-------- SUPPLIED DATA --------
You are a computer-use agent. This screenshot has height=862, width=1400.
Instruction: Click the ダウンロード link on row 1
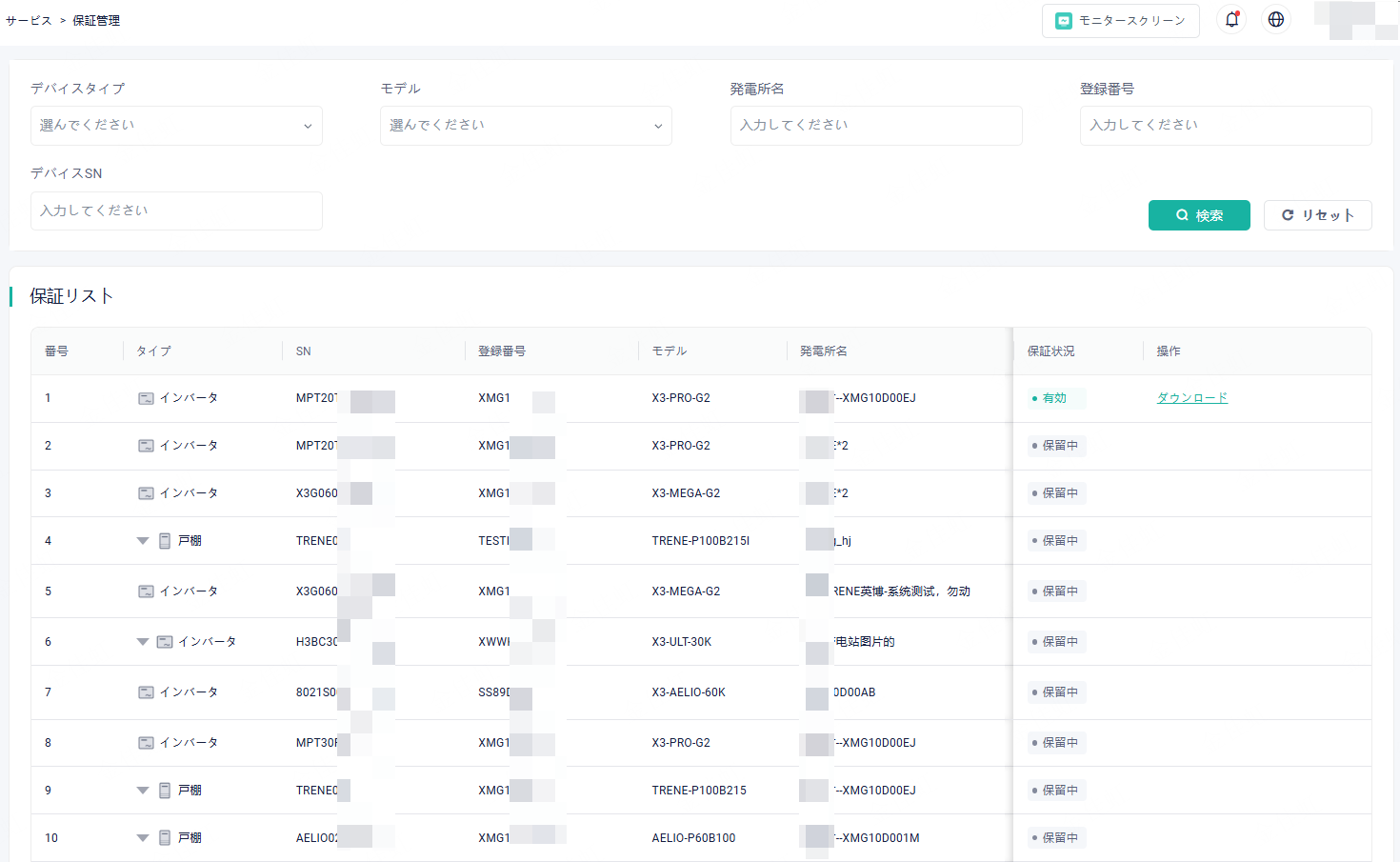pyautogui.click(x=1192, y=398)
--------
-------- SUPPLIED DATA --------
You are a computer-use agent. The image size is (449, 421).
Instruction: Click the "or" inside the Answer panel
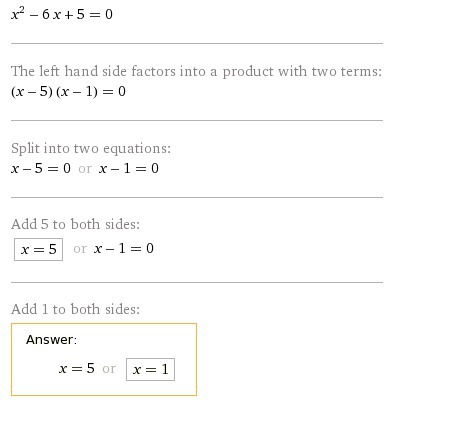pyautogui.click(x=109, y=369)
--------
* **OBJECTIVE**:
Arrange the rows from the line with "You are a computer-use agent. This" to the line with "pyautogui.click(x=1192, y=398)" as a Markdown table with the columns Number and Line, skipping blank lines. Leave the pictures out.

* **RESPONSE**:
| Number | Line |
|---|---|
| 1 | You are a computer-use agent. This screenshot has height=862, width=1400. |
| 2 | Instruction: Click the ダウンロード link on row 1 |
| 3 | pyautogui.click(x=1192, y=398) |